> WORK TO COMPLETE:
The answer must be a single number: the count of lines in these records that hold "card".

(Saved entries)

--------

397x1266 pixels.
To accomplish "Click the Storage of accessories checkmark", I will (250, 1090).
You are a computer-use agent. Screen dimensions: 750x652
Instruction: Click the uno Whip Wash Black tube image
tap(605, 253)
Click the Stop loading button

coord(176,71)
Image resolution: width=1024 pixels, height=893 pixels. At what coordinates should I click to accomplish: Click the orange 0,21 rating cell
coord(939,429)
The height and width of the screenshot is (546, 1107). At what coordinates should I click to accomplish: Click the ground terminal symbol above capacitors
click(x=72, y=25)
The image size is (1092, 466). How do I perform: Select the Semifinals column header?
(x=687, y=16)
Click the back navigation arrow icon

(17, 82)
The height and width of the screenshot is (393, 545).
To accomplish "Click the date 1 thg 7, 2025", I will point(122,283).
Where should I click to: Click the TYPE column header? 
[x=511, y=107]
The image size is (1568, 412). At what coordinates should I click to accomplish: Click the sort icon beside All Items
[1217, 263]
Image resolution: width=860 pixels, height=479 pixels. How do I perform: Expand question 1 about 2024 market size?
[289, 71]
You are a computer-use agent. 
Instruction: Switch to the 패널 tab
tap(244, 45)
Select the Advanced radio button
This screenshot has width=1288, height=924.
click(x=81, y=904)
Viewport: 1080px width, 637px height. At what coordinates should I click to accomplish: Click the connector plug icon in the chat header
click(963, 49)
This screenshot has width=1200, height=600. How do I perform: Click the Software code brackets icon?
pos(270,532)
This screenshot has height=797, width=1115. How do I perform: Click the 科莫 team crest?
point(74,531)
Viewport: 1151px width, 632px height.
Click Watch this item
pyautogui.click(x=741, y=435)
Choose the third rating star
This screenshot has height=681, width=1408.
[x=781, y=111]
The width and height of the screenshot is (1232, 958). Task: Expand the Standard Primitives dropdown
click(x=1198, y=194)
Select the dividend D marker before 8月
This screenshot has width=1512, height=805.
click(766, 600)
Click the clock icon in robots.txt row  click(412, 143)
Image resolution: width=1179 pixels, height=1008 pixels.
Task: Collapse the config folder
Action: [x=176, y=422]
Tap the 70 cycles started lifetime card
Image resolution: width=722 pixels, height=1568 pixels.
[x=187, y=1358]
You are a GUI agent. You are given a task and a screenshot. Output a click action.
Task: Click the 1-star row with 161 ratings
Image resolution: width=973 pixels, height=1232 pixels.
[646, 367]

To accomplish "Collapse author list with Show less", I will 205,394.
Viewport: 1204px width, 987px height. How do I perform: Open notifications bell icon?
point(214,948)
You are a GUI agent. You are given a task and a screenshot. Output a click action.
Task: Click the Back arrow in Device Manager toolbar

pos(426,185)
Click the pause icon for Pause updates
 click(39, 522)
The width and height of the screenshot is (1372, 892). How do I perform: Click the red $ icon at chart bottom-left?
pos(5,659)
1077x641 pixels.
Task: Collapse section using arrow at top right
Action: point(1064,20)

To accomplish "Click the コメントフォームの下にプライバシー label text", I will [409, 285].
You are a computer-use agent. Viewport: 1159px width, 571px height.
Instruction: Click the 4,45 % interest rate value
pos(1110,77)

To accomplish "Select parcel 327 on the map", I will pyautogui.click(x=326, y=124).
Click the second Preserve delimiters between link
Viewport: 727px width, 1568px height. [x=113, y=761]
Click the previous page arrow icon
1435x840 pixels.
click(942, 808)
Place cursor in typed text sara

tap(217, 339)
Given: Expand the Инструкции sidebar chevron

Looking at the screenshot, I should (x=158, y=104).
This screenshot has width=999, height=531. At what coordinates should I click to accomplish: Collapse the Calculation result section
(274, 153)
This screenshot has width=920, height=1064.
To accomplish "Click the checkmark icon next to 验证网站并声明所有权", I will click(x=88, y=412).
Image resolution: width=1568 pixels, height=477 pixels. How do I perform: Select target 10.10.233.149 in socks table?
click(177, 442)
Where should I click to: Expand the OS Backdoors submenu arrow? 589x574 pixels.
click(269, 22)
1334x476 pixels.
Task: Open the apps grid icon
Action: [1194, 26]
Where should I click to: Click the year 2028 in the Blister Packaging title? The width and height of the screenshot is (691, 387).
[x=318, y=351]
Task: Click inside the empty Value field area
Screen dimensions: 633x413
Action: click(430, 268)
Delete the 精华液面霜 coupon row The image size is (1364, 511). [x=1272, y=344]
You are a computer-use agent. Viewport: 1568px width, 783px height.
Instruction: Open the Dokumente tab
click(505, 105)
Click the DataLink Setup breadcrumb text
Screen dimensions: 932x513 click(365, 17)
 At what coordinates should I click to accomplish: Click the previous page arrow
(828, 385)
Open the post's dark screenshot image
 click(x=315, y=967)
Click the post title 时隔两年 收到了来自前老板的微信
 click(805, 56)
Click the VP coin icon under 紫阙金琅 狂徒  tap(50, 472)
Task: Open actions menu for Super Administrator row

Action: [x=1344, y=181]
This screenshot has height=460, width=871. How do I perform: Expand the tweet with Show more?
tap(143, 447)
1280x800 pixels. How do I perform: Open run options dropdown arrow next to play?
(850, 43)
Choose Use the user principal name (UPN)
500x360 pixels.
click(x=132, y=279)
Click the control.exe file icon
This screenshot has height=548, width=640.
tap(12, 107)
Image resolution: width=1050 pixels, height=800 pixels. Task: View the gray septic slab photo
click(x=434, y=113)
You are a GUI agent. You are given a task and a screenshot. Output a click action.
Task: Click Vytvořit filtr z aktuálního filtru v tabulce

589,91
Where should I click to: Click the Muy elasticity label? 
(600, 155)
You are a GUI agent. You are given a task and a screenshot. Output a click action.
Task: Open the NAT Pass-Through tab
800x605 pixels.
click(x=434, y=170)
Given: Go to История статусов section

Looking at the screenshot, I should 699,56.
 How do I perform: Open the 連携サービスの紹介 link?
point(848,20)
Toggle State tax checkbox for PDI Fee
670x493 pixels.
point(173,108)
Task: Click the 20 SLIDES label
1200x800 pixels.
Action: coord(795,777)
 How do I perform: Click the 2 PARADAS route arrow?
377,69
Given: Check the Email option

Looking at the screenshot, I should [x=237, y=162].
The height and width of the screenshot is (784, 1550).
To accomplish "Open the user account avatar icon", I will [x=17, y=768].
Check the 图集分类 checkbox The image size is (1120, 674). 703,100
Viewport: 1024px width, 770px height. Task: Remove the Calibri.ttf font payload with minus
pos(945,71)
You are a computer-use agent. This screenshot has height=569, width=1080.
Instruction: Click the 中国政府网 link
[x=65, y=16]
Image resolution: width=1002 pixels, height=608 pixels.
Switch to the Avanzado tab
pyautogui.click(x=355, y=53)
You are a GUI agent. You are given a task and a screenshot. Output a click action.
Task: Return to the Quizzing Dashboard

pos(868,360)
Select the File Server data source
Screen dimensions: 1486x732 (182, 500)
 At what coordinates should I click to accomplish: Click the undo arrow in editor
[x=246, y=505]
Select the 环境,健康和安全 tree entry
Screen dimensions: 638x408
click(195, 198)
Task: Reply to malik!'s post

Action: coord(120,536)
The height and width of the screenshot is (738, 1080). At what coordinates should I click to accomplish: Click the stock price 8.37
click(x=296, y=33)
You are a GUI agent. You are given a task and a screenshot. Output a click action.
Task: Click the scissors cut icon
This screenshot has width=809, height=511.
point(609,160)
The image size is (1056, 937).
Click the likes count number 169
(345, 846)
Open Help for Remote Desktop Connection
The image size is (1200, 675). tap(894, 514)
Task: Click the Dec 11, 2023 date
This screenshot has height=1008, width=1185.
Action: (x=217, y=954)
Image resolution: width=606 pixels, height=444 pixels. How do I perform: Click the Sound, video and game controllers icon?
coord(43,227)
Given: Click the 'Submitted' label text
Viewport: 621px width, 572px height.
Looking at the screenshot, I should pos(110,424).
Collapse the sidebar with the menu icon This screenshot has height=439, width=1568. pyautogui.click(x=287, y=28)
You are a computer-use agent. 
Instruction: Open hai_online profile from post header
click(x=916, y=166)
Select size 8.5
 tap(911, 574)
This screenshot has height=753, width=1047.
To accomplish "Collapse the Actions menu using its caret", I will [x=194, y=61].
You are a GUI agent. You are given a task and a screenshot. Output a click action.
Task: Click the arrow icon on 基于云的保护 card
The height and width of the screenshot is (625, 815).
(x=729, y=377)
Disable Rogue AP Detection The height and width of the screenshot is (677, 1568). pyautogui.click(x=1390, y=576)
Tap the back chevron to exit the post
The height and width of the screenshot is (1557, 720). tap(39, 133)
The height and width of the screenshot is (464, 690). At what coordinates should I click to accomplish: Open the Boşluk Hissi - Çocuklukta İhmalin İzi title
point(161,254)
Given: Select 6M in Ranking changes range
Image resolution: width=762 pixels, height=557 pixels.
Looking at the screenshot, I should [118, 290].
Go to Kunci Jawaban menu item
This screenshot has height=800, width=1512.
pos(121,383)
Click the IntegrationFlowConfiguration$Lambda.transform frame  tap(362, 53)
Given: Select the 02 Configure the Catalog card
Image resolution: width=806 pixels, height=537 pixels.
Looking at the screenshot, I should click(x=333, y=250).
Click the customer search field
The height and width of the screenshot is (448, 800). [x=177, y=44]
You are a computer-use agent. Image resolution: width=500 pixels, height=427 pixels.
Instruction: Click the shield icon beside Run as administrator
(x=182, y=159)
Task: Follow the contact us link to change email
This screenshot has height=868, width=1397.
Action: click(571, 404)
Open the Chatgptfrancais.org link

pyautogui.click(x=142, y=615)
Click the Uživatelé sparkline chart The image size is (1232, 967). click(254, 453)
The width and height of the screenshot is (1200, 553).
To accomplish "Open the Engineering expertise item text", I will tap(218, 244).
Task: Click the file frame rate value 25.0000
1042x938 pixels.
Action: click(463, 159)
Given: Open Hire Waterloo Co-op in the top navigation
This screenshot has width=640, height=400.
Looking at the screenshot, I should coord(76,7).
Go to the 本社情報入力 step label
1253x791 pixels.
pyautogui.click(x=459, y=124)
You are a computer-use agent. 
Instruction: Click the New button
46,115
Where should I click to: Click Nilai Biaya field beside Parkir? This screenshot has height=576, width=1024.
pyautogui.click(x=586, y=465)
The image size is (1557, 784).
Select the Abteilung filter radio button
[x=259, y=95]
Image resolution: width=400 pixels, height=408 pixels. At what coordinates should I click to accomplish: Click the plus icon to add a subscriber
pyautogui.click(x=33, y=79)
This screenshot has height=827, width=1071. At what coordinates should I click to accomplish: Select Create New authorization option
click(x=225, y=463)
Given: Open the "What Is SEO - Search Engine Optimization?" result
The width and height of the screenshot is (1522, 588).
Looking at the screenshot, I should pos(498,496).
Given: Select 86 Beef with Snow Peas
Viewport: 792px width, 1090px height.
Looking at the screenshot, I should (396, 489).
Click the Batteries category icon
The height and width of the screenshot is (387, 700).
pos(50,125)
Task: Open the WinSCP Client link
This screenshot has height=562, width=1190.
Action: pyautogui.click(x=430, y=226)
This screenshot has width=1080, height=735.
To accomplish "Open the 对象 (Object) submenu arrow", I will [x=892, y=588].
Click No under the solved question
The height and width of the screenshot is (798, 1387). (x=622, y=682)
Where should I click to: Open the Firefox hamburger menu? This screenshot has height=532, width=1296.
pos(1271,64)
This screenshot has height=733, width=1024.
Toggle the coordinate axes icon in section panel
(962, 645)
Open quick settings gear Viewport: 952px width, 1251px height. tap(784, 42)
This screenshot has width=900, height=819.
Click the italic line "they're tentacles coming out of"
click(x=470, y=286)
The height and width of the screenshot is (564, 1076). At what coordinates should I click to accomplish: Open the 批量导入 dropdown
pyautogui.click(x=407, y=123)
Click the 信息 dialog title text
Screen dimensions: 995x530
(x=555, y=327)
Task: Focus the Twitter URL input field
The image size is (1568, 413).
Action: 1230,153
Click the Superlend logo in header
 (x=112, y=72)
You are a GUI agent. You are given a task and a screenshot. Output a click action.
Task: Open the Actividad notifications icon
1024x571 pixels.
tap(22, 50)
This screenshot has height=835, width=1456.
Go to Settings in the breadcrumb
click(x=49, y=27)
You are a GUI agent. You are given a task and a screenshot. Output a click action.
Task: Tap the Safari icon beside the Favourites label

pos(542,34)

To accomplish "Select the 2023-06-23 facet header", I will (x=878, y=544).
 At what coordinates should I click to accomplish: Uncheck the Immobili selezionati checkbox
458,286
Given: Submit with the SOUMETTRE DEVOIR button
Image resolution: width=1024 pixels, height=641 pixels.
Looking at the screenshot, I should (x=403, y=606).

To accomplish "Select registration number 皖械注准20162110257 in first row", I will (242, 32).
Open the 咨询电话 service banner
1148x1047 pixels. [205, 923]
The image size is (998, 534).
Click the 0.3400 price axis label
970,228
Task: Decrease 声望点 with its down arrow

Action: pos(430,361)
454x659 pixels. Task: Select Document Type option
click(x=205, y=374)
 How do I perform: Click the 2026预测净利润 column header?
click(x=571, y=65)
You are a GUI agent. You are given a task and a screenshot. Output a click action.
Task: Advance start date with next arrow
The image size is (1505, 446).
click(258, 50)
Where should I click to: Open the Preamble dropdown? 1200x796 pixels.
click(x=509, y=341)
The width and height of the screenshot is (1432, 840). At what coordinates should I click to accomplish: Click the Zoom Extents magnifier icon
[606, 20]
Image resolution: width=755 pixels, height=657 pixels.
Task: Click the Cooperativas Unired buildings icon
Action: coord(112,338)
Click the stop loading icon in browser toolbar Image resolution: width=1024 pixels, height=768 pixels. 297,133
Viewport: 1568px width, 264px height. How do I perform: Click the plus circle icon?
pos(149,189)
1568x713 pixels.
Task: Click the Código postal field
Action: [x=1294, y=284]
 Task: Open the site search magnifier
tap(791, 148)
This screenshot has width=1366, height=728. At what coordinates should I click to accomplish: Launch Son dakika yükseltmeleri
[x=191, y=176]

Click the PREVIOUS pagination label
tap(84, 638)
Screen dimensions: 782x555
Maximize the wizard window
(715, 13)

--------

> SOLUTION TO THIS TASK:
3